Tuesday, 22 June 2010

Futureproof: making libraries indispensable to learning, teaching and research

We really DO want to think that we are indispensable. Sometimes we are, a lot of the time we are not. Taffy, Student Education Officer for Exeter spoke at the UC&R/CoFHE conference plenary this morning here in gorgeously sunny Exeter and from his advanced age of 22 gave a good insight into how students operate:

1. Students think that they use electronic resources for their studies about 85% of the time - and yet a good 30% of them can never find the e-resource that they need. Perception issues, jargon problems, something somewhere not adding up?

2. Ejournals are a 'catchall' name for all electronic resources - referencing issues here?

3. It is perfectly possible to get a good 2.1 at University without ever using online resources, and in any case, if they are not easily available via Google then I might not ever bother trying to look any further.

4. Eresources do not = Wikipedia but Wikipedia is very useful.

5. There is a real problem in that students do not know who to contact in the library, that they wish they had more help from the Library and yet when all of this is on offer to them (ie contact details and training) they fail to take it up.

How many of us chat with our students often enough that we know what it is that they don't know or they do know? What are the hooks that we are not using that will get them to us? I am not at all convinced that expanding our repertoire of ways and means of contacting students using Web 2.0 ie facebook, twitter, chat room facilities, texting, etc etc is the right way around all of this. Based on a conversation from a librarian at Warwick today I think that we haven't done enough research into what students do in terms of their regular student journeys. I still maintain that face-to-face contact is important and for all the potential ease of Web 2.0 tools to interact with people, it is often the chance face-to-face encounter and help that results in the 'best' comments about how helpful we might have been in a student's life. Our comments book at the Library has a number of comments from 3rd years in it - and yet if you analyse them they are usually to do with how we physically did something for them that made a difference. Warwick do masses of work now on analysing statistics so for example they know that on Tuesdays there are loads of Chemistry students in the Library - a fantastic bit of information that they could base their skills training times on. So for me - the challenge is how to find out, not just how the students are studying that we can help with, but how to maximise what we do offer in order to encourage the best face-to-face interactions.

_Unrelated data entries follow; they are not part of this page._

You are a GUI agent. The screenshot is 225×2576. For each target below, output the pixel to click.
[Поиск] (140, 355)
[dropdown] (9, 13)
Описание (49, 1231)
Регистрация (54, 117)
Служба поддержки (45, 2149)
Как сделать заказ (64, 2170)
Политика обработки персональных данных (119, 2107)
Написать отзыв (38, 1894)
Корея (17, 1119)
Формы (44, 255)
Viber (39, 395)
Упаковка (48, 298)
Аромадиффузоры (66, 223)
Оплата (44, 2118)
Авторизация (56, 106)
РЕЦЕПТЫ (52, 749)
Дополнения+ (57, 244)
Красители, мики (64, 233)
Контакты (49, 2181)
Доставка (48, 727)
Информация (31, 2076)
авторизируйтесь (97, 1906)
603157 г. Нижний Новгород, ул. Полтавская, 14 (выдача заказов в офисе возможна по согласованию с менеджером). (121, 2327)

  1. I absolutely agree - yes to this, yes to the Web 2.0 comments etc.
    We have difficulty in encouraging face to face contact in our College Library for various reasons. Students tend to blank us and turn down offers of assistance; it is difficult to be on hand at the point of need so that we can demonstrate our usefulness, but we know anecdotally that we do make a difference when we get the chance. Generally though, we still seem to be perceived as being backroom support, useful but not essential and not someone a student would go to for help.
    Re analysing statistics (a bit different from the value of face to face interaction) do you remember Prof David Nicholas speaking at the libraries@cambridge conference 3 (?) years ago and saying that UCL created a post in Readers' Services to analyse data on library use? Surely something that should be adapted for all our libraries?

  2. Exactly what Warwick have done - I was talking to the post holder

  3. Very interesting, thanks Libby. I agree that we can do much to analyse how people actually obtain and use the information they need to do their jobs (in my company's case). Ditto for deep log analysis of usage (where vendors provide the data, grrr).
    In an organisation where 99% of our employees are remote to a librarian (often separated by time as well as distance) and only have access to library resources online, we have limited opportunity for face-to-face interaction.
    We've found pictures of our smiley helpful faces on our Ask for Help pages, links to our communicator (chat) software complete with presence indicators (green for free, red for busy etc) do something to encourage folks to ask for help but it's a huge challenge.